Saved entries:
————————
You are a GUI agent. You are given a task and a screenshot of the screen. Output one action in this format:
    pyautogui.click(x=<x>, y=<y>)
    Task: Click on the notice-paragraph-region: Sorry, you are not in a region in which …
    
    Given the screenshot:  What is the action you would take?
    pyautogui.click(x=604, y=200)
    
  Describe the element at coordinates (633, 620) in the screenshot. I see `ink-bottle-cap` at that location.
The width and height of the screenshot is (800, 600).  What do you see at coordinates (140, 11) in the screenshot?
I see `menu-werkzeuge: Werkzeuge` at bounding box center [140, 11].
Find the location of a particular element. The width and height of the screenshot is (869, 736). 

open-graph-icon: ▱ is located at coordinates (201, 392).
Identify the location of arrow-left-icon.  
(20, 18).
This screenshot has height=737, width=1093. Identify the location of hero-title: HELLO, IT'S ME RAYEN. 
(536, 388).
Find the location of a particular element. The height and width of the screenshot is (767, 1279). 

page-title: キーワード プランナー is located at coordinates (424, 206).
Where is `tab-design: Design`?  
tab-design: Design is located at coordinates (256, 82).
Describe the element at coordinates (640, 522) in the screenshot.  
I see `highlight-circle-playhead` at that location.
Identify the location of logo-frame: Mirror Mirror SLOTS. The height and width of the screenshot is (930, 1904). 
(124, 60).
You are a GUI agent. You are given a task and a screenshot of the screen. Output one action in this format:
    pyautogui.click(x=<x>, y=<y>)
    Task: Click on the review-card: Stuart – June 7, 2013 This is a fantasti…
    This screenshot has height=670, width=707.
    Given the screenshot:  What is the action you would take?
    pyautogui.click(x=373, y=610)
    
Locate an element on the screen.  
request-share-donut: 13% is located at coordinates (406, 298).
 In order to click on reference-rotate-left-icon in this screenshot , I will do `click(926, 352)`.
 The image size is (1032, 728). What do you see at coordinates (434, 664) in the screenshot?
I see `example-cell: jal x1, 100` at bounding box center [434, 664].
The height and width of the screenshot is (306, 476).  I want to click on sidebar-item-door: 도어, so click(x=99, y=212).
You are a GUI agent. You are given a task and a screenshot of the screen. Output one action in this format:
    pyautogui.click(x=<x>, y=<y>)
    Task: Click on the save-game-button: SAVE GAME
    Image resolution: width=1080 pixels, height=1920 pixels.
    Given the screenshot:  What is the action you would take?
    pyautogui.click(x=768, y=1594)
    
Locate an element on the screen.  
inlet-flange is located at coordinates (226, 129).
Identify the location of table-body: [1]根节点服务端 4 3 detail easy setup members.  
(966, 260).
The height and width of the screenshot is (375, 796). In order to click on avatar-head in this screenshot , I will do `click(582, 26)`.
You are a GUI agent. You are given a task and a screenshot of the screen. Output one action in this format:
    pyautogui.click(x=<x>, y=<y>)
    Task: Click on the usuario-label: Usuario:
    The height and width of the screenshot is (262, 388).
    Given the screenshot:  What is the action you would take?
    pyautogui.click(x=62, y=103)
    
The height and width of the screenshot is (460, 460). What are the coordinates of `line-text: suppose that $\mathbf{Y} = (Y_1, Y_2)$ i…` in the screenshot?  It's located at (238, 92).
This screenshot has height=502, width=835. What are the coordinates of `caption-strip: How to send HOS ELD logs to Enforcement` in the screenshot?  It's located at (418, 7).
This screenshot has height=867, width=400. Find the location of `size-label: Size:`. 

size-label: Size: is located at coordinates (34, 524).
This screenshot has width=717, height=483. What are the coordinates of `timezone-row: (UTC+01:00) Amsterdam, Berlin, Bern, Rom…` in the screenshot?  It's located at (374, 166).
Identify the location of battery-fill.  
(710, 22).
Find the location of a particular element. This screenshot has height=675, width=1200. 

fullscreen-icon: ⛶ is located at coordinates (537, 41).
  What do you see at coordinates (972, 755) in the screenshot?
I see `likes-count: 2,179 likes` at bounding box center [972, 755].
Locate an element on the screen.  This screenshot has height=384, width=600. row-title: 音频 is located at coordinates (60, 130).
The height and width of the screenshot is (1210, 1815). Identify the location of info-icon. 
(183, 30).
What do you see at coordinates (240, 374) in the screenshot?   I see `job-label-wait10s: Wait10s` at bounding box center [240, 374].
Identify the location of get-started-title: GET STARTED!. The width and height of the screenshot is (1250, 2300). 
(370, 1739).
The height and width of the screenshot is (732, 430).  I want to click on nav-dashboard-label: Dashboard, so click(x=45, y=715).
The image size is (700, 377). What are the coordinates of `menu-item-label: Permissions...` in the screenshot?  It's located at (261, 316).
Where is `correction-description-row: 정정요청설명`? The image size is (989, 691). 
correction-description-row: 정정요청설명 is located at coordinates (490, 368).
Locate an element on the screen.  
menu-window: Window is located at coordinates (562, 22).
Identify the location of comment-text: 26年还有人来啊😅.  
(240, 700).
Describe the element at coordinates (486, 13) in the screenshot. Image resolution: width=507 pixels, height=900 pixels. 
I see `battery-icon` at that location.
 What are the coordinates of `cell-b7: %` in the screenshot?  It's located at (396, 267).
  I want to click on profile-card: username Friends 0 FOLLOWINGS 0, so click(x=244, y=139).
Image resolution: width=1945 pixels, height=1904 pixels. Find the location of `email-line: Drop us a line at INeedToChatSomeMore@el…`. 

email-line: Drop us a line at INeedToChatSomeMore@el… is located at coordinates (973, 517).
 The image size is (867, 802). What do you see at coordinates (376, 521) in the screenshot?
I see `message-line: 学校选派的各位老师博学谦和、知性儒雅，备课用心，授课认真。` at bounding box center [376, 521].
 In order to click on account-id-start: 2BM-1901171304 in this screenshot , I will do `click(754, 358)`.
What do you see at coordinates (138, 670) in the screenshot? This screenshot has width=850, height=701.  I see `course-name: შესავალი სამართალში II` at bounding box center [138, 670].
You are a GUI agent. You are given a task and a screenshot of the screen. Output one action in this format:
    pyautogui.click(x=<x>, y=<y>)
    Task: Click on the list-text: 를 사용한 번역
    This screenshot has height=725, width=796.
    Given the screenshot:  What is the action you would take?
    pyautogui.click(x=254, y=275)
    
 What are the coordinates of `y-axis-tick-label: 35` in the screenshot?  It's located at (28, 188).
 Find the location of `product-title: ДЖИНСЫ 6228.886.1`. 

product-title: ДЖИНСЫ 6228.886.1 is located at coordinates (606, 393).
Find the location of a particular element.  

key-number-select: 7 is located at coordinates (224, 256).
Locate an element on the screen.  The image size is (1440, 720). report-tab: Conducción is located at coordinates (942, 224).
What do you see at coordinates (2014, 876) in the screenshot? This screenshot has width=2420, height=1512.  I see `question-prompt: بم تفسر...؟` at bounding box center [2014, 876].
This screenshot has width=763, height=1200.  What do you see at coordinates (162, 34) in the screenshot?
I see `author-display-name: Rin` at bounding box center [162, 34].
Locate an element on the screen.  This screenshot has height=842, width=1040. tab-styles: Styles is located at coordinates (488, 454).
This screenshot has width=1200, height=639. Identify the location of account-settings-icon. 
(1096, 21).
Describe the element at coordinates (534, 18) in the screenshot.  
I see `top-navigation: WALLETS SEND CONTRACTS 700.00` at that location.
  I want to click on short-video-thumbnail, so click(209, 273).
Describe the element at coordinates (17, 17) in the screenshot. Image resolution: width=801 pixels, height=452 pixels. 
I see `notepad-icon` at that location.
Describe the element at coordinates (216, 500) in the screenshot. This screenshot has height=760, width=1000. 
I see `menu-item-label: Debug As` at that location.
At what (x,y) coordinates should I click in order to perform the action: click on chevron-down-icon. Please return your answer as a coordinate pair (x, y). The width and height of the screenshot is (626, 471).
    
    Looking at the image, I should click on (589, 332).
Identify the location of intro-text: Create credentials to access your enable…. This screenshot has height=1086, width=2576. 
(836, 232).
————————
Exercise description ▸ Can you transcribe, without any change, the part of the data that opens with the line containing "is (989, 691)." and closes with the line containing "I want to click on profile-card: username", including both of those lines?

Response to the task ▸
Where is `correction-description-row: 정정요청설명`? The image size is (989, 691). 
correction-description-row: 정정요청설명 is located at coordinates (490, 368).
Locate an element on the screen.  
menu-window: Window is located at coordinates (562, 22).
Identify the location of comment-text: 26年还有人来啊😅.  
(240, 700).
Describe the element at coordinates (486, 13) in the screenshot. Image resolution: width=507 pixels, height=900 pixels. 
I see `battery-icon` at that location.
 What are the coordinates of `cell-b7: %` in the screenshot?  It's located at (396, 267).
  I want to click on profile-card: username Friends 0 FOLLOWINGS 0, so click(x=244, y=139).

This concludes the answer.